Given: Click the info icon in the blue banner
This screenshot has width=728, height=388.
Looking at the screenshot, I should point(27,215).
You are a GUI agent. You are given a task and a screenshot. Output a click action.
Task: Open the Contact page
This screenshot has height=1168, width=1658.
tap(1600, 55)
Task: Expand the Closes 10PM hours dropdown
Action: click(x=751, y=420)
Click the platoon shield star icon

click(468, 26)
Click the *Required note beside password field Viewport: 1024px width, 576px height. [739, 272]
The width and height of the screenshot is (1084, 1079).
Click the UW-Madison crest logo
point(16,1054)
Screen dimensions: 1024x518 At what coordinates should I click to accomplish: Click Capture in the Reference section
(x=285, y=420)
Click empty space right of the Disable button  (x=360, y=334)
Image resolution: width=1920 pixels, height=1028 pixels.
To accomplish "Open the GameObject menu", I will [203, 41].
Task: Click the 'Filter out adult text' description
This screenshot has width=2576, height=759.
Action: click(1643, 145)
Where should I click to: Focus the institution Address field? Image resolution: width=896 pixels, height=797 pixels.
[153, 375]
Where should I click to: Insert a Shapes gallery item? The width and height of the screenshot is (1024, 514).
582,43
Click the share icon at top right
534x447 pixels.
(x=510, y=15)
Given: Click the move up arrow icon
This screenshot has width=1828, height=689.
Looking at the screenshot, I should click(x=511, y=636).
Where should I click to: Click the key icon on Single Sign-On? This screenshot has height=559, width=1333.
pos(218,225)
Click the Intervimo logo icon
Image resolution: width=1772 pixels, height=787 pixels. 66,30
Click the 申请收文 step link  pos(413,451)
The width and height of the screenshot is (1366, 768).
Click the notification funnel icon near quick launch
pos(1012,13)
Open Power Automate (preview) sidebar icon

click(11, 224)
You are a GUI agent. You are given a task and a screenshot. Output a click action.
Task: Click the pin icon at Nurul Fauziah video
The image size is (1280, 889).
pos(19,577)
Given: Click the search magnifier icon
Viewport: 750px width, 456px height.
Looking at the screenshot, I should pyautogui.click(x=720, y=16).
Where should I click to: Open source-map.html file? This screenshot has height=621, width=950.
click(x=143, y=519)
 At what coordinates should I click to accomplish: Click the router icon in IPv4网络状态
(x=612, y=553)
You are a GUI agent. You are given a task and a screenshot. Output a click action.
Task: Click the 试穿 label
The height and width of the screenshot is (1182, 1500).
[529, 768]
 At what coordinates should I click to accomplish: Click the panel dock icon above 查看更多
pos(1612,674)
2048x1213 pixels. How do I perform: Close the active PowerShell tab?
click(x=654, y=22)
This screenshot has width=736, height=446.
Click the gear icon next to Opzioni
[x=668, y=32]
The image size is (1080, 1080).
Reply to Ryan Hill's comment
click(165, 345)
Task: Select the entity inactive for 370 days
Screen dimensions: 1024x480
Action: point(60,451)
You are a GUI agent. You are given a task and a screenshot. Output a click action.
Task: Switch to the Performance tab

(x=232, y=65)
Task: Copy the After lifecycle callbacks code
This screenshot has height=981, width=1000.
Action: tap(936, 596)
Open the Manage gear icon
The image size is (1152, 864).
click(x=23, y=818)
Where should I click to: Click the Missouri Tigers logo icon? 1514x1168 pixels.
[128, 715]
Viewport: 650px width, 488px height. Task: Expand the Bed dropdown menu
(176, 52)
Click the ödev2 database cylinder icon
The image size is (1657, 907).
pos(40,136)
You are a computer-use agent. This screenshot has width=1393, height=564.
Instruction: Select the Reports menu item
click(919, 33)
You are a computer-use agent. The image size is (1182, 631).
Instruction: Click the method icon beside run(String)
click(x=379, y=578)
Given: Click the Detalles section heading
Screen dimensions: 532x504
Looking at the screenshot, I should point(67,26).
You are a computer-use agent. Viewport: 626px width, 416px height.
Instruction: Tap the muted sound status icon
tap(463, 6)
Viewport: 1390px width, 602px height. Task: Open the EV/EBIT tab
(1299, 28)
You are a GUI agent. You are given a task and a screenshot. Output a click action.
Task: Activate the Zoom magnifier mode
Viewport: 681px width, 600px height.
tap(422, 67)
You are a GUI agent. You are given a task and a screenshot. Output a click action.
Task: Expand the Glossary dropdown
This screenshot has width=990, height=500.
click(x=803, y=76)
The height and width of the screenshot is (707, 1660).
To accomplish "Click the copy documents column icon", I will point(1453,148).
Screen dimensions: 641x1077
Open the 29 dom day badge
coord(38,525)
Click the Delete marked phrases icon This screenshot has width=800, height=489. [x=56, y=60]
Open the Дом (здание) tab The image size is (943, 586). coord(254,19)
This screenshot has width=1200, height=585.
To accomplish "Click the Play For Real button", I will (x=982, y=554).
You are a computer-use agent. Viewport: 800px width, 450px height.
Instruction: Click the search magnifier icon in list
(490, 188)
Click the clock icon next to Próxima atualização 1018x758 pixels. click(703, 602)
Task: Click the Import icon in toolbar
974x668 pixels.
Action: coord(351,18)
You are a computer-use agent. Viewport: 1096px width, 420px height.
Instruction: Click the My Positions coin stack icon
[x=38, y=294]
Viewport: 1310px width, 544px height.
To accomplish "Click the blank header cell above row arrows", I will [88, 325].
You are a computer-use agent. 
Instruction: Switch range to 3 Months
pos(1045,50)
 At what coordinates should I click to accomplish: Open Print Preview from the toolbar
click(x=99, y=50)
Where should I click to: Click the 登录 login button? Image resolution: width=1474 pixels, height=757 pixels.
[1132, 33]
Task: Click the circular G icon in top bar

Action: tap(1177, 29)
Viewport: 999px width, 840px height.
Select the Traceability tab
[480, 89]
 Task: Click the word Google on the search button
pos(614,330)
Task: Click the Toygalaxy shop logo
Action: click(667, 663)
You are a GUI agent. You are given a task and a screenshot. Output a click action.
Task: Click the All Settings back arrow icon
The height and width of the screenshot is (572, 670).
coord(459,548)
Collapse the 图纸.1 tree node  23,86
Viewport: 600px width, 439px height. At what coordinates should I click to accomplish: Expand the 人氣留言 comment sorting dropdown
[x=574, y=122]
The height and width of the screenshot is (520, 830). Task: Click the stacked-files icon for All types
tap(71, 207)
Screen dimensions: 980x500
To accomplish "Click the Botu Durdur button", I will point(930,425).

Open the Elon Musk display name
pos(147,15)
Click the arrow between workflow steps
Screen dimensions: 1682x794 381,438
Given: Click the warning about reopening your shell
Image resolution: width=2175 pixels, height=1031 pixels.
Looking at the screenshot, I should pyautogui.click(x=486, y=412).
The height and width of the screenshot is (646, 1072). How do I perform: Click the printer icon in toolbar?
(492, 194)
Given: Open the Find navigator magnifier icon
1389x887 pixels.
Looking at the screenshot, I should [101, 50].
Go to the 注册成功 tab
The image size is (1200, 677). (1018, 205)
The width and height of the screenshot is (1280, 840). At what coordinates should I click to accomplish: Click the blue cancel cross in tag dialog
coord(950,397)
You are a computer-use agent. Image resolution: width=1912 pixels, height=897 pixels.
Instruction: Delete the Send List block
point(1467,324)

■ Task description
Each line holding "computer" in the records should be copied out.

■ Expected answer
You are a computer-use agent. This screenshot has width=1393, height=564.
You are a computer-use agent. The image size is (1182, 631).
You are a computer-use agent. Viewport: 626px width, 416px height.
You are a computer-use agent. Viewport: 800px width, 450px height.
You are a computer-use agent. Viewport: 1096px width, 420px height.
You are a computer-use agent. 
You are a computer-use agent. Image resolution: width=1912 pixels, height=897 pixels.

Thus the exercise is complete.